Word and element pointing records:

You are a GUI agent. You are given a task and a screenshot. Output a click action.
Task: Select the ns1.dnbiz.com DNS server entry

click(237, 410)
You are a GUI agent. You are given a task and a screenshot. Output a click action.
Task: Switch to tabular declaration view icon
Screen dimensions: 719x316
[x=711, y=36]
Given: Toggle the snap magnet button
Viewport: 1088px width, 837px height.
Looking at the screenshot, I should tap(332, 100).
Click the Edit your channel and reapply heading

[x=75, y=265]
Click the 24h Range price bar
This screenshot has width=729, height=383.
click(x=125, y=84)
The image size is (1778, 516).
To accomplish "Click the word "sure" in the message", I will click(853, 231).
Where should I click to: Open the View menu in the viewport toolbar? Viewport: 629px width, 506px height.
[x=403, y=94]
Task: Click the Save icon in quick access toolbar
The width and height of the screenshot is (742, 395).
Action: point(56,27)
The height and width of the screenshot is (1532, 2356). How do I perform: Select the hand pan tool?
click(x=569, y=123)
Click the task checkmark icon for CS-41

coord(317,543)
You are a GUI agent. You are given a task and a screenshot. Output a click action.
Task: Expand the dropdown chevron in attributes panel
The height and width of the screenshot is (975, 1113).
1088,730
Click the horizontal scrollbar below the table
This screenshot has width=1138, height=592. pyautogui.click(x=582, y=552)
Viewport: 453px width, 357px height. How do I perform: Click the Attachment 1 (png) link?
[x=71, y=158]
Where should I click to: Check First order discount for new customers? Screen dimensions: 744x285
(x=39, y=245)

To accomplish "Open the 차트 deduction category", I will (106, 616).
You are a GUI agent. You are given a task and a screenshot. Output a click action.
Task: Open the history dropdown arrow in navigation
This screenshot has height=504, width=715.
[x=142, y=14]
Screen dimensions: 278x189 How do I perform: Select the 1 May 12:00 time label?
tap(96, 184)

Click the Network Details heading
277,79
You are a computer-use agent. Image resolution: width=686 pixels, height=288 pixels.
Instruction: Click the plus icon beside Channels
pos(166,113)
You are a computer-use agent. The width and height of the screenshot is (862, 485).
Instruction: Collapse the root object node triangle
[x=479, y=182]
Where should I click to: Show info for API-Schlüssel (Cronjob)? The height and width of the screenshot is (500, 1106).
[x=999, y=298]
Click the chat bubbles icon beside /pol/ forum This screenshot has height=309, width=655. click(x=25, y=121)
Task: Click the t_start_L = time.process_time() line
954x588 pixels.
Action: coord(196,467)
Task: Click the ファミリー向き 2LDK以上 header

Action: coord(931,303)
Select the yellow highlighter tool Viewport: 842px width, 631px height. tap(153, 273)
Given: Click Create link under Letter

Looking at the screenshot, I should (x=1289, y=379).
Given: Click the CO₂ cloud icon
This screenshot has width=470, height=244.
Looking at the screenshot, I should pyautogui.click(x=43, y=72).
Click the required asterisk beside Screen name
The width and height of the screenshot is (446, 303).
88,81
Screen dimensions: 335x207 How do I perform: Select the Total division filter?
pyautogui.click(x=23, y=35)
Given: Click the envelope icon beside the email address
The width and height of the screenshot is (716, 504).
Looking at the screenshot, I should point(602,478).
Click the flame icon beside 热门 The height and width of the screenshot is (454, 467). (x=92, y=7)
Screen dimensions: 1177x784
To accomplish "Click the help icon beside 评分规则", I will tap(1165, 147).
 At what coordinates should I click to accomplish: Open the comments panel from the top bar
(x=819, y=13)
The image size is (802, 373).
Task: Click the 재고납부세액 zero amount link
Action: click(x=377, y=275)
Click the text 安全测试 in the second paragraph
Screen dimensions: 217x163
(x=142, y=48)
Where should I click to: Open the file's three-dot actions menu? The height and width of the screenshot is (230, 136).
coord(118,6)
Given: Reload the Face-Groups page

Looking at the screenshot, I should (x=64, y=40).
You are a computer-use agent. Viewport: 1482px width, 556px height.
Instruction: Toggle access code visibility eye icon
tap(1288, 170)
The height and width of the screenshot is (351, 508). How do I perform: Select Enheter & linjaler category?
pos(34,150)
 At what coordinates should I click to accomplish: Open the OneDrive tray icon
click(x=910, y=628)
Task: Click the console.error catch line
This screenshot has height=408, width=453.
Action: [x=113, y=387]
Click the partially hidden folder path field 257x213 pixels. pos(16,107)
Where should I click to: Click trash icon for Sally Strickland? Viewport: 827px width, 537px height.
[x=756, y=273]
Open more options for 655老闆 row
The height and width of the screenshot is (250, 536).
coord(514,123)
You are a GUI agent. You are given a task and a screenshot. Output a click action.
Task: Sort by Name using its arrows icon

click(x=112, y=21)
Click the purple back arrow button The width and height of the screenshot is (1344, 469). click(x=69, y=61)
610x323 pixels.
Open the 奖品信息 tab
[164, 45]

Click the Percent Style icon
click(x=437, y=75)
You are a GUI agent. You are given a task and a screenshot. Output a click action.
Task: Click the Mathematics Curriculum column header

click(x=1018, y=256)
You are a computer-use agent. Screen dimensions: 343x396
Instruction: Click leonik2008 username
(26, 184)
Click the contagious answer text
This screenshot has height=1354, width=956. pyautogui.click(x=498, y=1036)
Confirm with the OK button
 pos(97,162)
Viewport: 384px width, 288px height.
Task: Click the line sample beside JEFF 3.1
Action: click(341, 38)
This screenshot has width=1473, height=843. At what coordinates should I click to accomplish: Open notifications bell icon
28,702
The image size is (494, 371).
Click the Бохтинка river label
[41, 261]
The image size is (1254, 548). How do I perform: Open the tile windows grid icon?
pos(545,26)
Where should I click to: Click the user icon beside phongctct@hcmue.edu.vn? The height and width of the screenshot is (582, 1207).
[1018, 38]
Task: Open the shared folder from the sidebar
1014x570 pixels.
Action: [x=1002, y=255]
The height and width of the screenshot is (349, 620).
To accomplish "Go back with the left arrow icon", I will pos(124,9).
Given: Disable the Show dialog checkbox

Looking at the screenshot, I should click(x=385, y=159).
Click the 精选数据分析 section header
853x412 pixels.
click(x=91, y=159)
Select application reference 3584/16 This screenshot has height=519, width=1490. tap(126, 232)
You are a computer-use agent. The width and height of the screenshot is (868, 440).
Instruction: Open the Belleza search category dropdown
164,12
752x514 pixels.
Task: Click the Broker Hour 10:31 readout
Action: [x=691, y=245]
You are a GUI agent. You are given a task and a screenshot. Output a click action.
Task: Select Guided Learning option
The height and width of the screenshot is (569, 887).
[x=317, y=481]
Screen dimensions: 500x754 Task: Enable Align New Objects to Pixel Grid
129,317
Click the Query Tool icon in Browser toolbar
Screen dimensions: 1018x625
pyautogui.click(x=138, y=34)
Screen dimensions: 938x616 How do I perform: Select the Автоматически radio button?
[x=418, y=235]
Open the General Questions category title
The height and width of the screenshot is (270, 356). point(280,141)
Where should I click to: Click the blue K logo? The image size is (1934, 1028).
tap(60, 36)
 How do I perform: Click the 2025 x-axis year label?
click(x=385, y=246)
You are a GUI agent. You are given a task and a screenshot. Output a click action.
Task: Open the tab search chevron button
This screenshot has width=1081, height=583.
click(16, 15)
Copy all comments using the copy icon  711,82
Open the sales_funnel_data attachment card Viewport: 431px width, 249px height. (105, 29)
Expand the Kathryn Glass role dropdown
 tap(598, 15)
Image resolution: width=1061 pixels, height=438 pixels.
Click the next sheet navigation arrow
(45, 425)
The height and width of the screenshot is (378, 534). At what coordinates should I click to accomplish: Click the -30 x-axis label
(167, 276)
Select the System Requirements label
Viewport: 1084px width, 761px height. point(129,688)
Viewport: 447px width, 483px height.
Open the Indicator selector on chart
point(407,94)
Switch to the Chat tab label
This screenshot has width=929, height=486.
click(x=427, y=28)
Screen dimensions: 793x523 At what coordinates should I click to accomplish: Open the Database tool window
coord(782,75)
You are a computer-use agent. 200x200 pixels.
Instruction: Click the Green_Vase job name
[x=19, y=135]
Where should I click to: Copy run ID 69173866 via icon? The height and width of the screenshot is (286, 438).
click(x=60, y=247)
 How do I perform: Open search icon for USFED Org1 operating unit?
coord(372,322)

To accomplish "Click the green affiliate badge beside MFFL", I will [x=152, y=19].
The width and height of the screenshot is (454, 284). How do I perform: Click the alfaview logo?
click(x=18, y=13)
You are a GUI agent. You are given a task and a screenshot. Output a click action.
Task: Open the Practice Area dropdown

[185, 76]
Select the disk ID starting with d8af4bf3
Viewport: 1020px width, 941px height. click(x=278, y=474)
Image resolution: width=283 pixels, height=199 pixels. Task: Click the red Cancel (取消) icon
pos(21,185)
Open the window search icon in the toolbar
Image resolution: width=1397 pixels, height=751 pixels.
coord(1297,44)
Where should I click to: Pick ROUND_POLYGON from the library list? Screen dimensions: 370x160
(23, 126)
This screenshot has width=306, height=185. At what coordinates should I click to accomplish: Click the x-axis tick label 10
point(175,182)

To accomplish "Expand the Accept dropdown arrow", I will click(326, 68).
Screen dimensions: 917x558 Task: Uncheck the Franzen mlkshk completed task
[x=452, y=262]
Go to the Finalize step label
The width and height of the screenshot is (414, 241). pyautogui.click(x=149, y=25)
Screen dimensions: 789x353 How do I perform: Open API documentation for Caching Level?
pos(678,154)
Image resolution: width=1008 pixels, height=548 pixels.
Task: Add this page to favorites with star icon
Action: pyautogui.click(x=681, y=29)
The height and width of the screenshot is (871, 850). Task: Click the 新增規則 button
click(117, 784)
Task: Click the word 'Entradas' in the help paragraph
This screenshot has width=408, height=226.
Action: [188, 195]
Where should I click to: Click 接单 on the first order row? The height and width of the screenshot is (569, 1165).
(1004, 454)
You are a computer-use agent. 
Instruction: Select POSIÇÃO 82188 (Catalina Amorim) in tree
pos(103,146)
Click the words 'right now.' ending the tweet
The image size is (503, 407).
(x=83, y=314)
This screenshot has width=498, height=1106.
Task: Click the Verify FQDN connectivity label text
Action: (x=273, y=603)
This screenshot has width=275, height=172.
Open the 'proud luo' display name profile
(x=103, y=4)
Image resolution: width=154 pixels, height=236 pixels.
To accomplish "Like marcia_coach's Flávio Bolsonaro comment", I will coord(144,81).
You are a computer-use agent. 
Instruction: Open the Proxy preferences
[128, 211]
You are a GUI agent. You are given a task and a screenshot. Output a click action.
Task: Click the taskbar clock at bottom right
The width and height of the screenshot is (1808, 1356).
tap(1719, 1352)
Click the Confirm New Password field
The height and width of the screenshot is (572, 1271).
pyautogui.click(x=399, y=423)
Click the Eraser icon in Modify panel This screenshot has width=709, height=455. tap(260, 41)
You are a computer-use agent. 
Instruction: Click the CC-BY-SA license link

### Task prompt
Revise the stretch from the start of the records through the line containing "[x=711, y=36]" by substituting "name server" for "DNS server", leaving everything else unchanged. Return only those lines.

### The output
You are a GUI agent. You are given a task and a screenshot. Output a click action.
Task: Select the ns1.dnbiz.com name server entry

click(237, 410)
You are a GUI agent. You are given a task and a screenshot. Output a click action.
Task: Switch to tabular declaration view icon
Screen dimensions: 719x316
[x=711, y=36]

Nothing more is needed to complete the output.